• Your assignment: In how many lines of the material below does the string "platform" appear? Answer with a single number.

───── Information shown

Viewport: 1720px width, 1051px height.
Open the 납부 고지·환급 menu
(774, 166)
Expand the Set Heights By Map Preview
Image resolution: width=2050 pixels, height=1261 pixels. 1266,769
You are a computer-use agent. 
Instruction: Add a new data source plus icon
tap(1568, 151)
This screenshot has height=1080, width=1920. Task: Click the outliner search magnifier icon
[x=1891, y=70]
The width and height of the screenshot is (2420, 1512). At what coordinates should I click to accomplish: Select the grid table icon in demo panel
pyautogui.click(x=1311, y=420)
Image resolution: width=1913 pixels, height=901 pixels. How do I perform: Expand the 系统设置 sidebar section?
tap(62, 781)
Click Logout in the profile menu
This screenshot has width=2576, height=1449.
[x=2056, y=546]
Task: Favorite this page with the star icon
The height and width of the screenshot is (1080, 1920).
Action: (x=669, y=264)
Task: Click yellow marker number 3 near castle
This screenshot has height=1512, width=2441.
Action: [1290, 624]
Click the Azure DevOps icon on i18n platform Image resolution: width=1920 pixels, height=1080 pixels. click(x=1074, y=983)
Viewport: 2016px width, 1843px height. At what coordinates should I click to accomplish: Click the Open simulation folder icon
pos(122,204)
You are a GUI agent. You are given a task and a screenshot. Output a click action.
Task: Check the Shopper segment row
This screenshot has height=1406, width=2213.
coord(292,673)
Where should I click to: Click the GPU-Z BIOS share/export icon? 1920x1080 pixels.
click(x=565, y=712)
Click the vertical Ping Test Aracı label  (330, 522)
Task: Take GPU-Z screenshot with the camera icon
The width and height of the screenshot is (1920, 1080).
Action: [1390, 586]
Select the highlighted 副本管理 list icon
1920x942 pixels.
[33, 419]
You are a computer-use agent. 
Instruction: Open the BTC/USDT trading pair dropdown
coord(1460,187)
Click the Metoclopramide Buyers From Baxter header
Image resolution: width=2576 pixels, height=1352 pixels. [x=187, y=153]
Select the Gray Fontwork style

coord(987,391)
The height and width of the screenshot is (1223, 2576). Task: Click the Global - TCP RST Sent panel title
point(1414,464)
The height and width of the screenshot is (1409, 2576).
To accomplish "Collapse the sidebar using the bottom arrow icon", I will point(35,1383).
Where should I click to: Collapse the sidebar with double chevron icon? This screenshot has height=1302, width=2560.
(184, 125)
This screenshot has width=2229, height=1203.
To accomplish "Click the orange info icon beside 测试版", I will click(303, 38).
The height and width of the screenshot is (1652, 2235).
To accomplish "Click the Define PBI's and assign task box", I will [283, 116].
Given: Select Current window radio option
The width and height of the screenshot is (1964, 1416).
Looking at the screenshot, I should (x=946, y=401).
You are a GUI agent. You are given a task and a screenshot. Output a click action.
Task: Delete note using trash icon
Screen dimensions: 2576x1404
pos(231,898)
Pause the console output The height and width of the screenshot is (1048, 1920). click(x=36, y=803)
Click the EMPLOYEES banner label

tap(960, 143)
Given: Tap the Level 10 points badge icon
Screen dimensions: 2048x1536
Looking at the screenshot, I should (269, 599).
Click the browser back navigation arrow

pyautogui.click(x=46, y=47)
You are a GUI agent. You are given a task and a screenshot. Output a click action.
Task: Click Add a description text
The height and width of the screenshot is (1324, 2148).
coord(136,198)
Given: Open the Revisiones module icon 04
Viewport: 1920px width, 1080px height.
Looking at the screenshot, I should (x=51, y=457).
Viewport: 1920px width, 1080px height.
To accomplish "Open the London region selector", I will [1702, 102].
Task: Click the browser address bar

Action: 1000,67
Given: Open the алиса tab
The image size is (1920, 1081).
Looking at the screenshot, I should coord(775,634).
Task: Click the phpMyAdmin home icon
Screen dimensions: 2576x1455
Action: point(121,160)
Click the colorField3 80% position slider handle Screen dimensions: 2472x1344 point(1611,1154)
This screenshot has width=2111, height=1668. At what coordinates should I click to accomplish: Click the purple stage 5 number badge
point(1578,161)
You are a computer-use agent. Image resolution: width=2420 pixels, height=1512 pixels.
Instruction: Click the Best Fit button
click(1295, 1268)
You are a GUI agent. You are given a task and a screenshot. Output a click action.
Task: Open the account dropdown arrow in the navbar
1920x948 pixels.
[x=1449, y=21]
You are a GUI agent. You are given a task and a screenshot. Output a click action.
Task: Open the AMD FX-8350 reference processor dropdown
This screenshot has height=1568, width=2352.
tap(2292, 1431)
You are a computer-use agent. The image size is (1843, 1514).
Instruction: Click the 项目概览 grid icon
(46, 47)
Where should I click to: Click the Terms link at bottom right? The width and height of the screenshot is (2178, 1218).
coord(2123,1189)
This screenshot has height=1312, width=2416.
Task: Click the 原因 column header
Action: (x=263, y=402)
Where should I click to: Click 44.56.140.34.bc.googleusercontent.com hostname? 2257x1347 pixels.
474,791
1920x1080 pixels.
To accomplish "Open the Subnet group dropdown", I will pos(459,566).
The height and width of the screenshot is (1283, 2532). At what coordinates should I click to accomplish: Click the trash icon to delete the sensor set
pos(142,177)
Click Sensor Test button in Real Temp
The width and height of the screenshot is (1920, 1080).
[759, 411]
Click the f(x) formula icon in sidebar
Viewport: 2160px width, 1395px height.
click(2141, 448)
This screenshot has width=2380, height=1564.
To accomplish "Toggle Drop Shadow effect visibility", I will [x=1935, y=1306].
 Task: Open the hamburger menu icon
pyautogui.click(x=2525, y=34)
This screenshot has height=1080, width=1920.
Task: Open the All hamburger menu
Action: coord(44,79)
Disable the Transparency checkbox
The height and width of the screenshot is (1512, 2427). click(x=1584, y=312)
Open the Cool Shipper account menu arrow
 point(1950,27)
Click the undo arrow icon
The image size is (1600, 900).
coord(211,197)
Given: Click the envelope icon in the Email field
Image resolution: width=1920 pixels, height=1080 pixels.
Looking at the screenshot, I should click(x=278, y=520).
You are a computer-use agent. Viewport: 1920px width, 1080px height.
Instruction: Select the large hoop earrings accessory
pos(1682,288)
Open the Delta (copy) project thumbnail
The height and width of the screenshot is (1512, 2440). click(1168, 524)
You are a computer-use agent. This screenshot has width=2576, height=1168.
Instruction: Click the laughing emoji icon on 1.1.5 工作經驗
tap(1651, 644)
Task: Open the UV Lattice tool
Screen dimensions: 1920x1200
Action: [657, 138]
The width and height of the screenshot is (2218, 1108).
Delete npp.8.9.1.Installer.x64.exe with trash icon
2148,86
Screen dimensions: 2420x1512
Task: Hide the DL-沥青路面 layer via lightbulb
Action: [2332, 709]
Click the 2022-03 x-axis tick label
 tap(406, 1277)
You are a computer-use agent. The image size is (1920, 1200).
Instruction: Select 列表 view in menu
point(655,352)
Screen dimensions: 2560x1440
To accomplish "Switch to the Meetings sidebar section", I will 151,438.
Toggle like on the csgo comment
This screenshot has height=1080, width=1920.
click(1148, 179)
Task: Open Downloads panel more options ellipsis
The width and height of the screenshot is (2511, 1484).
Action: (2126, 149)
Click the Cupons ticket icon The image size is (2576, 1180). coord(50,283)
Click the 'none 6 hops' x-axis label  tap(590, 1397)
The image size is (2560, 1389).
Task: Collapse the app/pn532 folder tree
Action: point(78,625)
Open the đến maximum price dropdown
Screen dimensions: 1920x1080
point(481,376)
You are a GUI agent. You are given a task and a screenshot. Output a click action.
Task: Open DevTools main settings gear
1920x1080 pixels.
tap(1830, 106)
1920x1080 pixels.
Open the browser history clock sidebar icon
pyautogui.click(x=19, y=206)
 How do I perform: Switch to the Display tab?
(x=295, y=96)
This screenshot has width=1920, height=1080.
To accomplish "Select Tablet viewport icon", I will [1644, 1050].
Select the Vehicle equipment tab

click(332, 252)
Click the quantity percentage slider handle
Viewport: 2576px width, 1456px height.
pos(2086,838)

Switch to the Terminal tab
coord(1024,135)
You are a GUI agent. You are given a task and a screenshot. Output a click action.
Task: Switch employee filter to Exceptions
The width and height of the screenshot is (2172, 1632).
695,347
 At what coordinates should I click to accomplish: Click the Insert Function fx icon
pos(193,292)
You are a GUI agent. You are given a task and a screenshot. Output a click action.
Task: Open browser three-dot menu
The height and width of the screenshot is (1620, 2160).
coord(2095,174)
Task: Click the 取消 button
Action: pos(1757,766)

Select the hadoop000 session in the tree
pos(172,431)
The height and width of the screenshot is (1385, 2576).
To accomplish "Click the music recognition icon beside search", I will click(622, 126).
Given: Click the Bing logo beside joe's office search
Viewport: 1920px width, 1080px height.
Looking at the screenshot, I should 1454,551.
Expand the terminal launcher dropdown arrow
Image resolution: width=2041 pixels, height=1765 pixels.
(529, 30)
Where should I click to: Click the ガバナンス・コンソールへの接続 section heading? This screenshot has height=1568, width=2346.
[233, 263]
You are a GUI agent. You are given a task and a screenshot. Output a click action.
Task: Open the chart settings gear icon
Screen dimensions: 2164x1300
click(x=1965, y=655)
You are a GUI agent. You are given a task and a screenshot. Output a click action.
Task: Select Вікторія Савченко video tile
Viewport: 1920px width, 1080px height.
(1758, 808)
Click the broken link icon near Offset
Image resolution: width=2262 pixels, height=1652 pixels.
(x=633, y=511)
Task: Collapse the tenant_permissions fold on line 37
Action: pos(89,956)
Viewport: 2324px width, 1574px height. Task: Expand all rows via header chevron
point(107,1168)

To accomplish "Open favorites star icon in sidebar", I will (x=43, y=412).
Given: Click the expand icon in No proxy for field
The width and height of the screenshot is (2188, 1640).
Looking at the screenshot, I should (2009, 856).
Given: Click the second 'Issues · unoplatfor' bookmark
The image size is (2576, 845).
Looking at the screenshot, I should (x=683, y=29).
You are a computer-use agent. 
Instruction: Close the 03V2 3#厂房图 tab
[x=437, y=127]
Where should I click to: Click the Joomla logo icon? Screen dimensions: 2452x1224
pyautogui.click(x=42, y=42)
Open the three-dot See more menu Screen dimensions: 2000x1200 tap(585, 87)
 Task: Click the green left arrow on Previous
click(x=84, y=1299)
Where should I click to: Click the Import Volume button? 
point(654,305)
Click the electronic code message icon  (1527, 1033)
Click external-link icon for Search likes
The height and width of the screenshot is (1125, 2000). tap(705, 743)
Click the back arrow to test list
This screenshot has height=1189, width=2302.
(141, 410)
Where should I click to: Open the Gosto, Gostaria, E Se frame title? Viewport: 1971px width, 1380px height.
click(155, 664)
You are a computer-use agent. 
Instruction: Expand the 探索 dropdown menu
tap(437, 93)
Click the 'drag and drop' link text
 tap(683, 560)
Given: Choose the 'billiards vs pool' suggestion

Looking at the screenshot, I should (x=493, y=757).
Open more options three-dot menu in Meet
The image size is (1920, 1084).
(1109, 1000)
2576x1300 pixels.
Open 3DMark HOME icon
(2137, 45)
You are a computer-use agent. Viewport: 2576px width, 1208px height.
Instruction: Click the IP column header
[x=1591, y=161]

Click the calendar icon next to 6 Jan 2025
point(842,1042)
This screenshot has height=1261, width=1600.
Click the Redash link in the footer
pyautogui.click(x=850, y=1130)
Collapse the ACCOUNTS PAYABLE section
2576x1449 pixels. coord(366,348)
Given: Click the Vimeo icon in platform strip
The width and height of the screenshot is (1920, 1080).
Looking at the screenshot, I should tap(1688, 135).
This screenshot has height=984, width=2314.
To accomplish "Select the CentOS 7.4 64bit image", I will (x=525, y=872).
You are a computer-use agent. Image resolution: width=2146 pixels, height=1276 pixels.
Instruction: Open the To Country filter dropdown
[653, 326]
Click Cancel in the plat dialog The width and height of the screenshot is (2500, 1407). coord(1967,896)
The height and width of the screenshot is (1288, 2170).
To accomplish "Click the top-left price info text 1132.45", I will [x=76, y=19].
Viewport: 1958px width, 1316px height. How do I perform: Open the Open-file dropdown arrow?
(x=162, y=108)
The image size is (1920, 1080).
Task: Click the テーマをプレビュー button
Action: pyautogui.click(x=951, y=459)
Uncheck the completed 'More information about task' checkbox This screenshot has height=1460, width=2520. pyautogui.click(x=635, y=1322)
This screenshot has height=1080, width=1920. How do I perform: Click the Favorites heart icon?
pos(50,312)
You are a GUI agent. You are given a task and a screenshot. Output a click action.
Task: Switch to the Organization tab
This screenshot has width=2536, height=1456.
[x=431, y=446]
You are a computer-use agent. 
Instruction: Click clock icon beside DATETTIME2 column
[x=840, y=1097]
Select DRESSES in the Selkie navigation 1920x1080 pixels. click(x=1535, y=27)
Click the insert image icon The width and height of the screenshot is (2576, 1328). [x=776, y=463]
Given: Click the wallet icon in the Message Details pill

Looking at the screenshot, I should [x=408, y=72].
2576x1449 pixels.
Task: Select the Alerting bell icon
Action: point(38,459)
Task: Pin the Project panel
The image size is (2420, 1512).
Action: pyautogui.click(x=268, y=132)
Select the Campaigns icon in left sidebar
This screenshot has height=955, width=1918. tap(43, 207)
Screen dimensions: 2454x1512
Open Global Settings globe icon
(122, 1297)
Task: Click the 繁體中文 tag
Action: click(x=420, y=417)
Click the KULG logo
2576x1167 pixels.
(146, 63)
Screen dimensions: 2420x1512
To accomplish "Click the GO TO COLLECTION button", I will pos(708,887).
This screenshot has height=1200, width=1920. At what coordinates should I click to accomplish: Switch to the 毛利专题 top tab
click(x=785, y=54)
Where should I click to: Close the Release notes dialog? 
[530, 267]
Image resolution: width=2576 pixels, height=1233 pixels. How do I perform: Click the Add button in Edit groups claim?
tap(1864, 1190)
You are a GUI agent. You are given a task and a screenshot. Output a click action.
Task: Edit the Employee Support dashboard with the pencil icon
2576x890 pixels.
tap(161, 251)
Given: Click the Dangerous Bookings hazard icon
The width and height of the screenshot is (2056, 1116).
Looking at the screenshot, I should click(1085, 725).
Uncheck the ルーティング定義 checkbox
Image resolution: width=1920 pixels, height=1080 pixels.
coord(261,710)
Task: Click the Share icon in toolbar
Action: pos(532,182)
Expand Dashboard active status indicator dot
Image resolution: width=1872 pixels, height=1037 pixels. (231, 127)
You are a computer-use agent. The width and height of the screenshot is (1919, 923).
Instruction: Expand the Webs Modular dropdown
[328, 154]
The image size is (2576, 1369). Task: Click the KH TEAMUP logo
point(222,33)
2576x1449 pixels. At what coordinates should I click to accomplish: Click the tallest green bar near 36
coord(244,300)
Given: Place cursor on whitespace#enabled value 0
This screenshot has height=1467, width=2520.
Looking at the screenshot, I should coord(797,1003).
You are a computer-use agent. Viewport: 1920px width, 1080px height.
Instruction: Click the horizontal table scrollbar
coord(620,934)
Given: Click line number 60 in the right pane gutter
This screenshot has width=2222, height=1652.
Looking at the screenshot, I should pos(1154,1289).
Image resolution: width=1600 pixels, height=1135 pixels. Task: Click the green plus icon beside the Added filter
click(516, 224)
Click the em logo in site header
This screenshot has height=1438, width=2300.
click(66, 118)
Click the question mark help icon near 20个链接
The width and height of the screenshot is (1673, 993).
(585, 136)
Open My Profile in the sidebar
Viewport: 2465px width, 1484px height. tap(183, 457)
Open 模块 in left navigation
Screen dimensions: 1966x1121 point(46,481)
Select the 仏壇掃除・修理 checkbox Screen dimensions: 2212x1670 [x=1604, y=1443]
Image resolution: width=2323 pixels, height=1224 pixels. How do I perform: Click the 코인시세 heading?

──────────

• Problem solution: 2